Какiя странныя слова! Значитъ садъ, любовь, молодость и наука не такъ ужъ плохи, чтобъ отъ нихъ следовало уходить въ степь и манiю величiя? Сны больныхъ въ "Палате No 6" и привязанность Якова-гробовщика къ своей скрипке, упорство Мисаила въ исканiи новой жизни и моментъ радости въ постыломъ бытiи самыхъ последнихъ чеховскихъ приживальщиковъ не о томъ же говорятъ, что ужъ не все надо разрушить, не все покинуть, не все проклясть? Что это - непоследовательность Чехова-мыслителя или проницательность Чехова-художника, попеременно игравшаго то пессимизмомъ, то оптимизмомъ?

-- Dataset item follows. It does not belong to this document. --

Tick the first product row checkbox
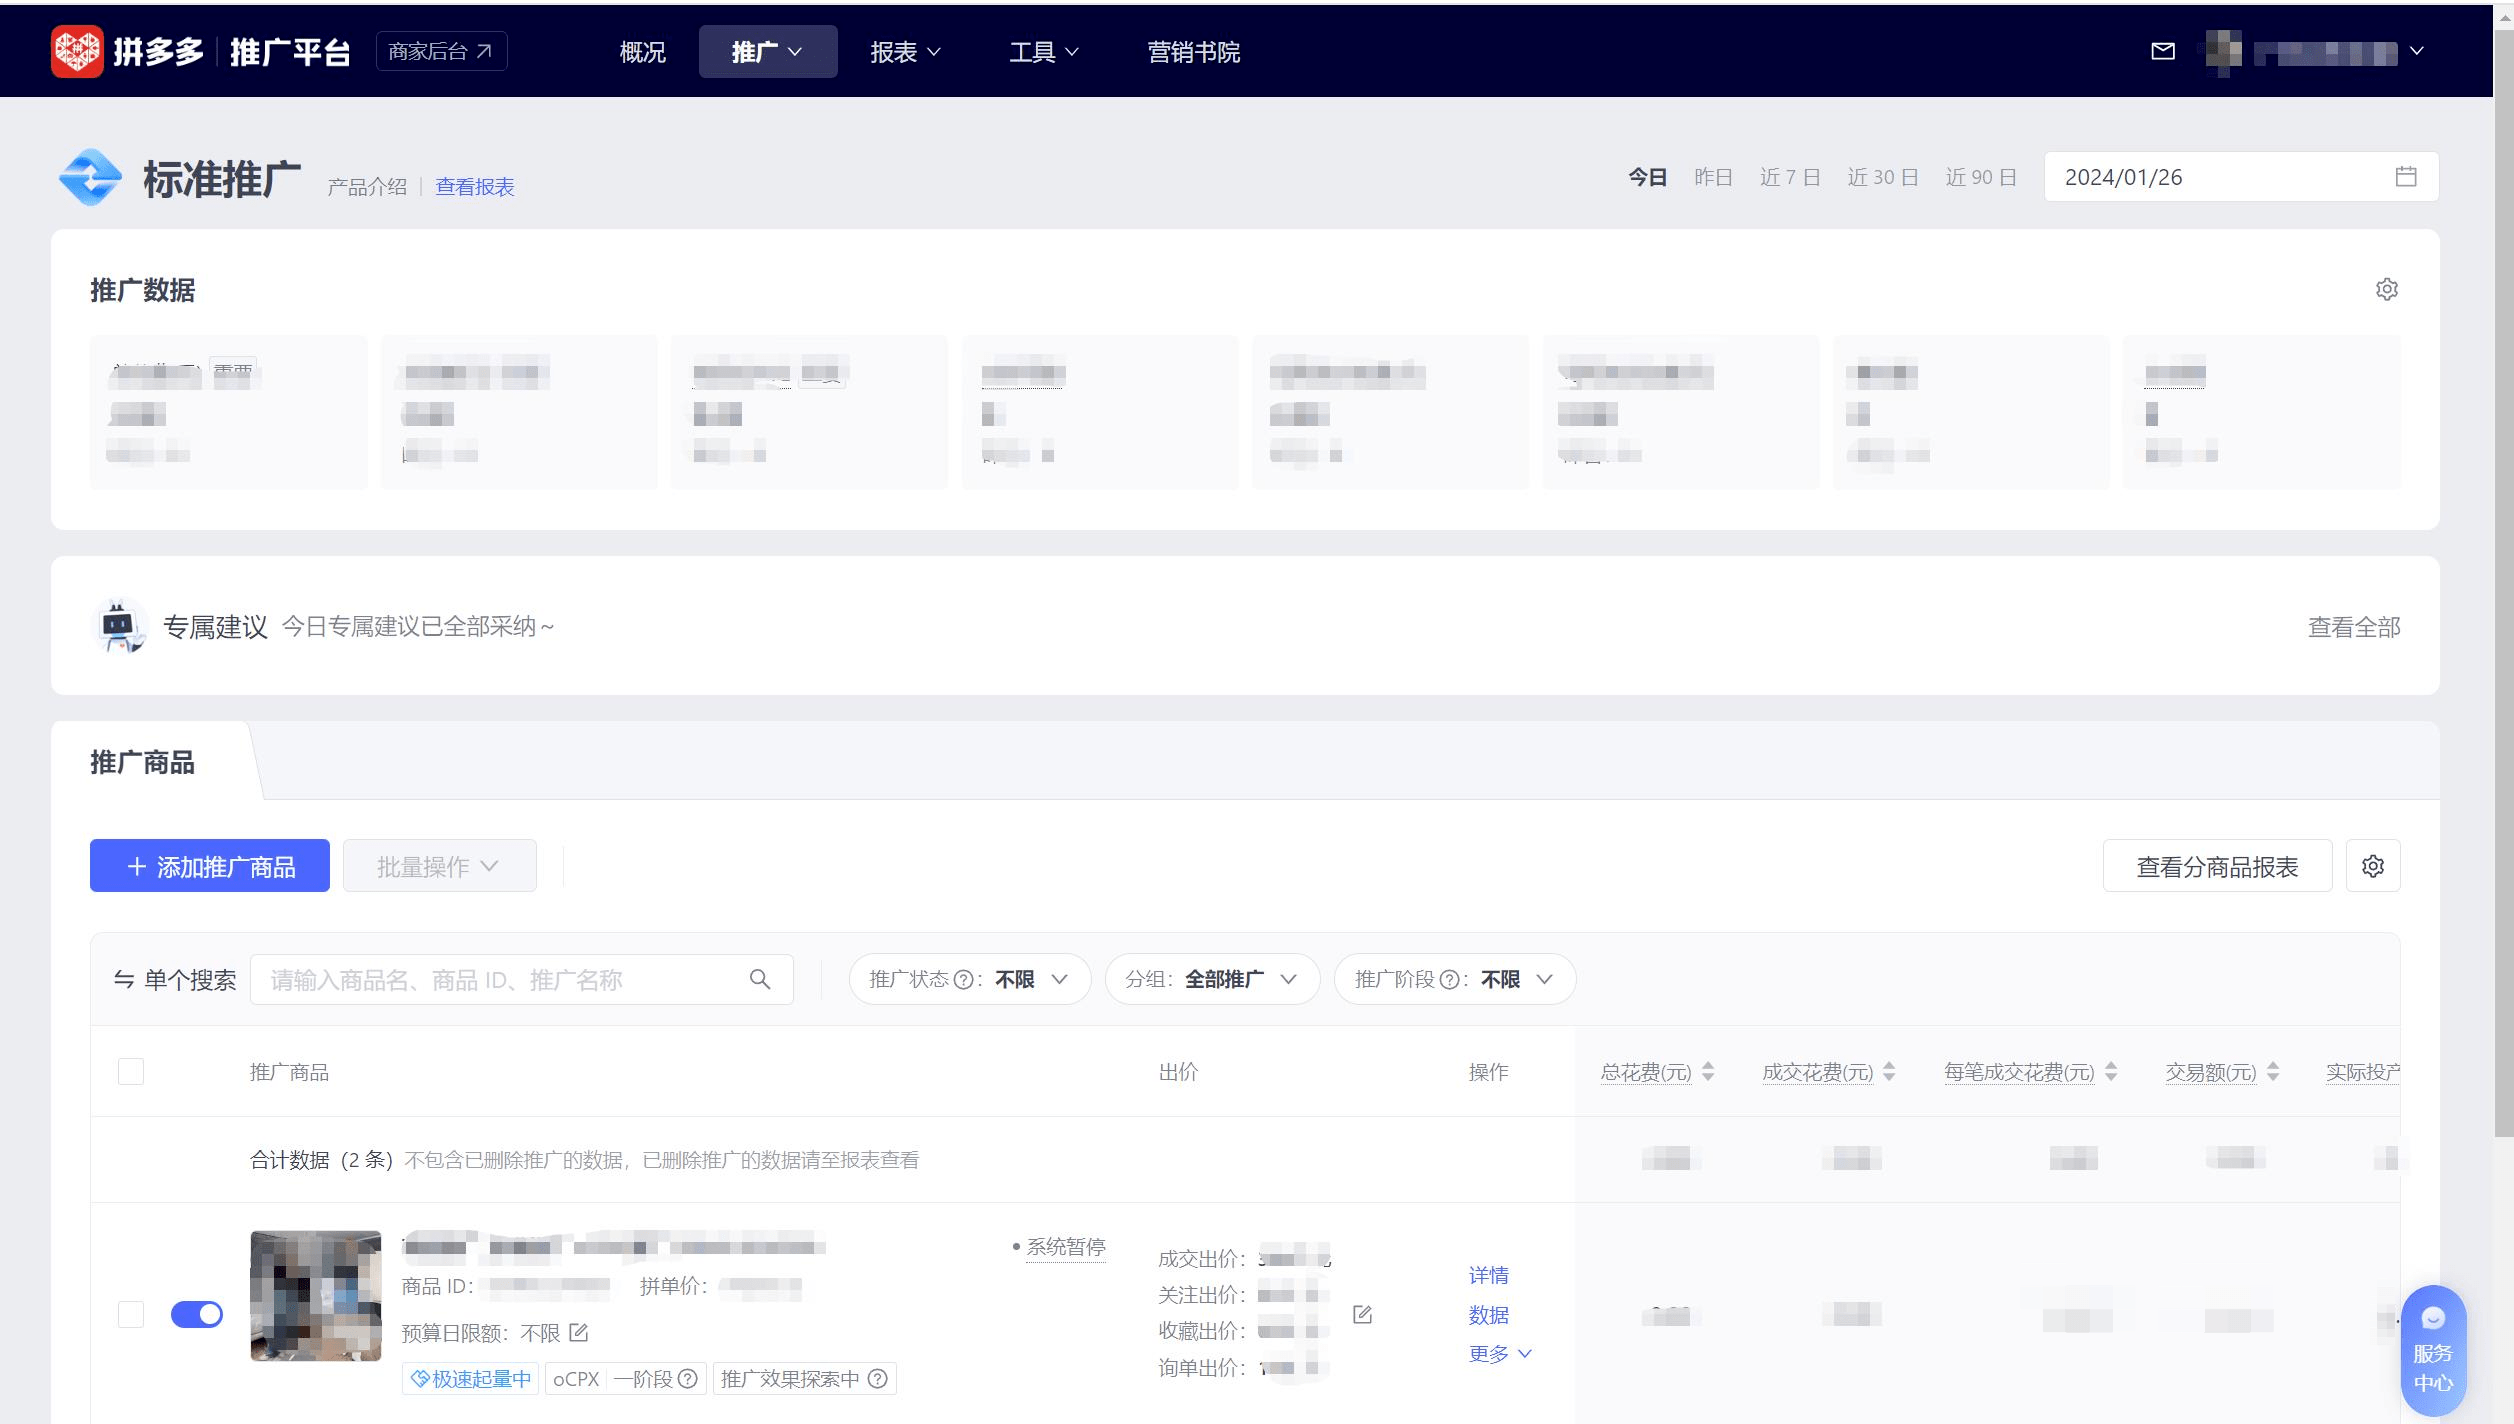The width and height of the screenshot is (2514, 1424). pyautogui.click(x=131, y=1314)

Чтобы тамъ ни скрывалось за Чеховскою непоследовательностью, мы въ праве утверждать одно: разъедая и отрицая ценность повторныхъ, привычныхъ явленiй жизни, которыми неизбежно определяется и ограничивается всякая человеческая деятельность, Чеховъ любилъ и прославлялъ какую-то иную, тоже земную, и окрашенную въ земныя краски жизнь, жизнь высшую, свободную и прекрасную. И если его герои бьются въ тупикахъ и молятъ, наконецъ, судьбу послать имъ покой и тьму, эти мольбы - не последнее ихъ слово, не печать, которою заключается ихъ судьба, а лишь знакъ утомленiя и неуменiя сделать что-нибудь съ собою и съ действительностью. За тоской, за отрицанiемъ, за безнадежностью кипитъ и бьется тонкая и гибкая сила. Она помогаетъ нести грузъ быта и тоски, она снимаетъ съ каждаго явленiя его яркое, нарисованное вечными, эмалевыми красками подобiе и бережетъ эти подобiя въ тайникахъ человеческой души. И когда мы ставимъ Чехову нашъ вопросъ, что же, наконецъ, онъ считалъ творчествомъ, эти подобiя, о которыхъ онъ такъ и не созналъ смысла до конца, молчатъ въ безнадежности, какъ последнiй и верный ответъ. Не въ слове, не въ художестве, не въ ремесле, не въ томъ или иномъ служенiи - творчество въ отказе отъ всего, что имеетъ смыслъ и цену временную; творчество - въ безцельномъ сожиганiи жизни, въ разрушенiи ея во имя земного недовольства привычнымъ, узаконеннымъ, стройнымъ и нормальнымъ; творчество - въ готовности бросить все, что дорого человеку, въ бездонную пропасть времени, въ тяжеломъ переходе безъ указанiй и целей по пустынямъ обезцененной жизни - и, наконецъ, взглядъ назадъ - на нее, на себя и на свою разрушительную работу съ той точки, где уже все равно, где нечего беречь, и ничего не хочется беречь, и где бытiе загорается пламенемъ жестокихъ контрастовъ.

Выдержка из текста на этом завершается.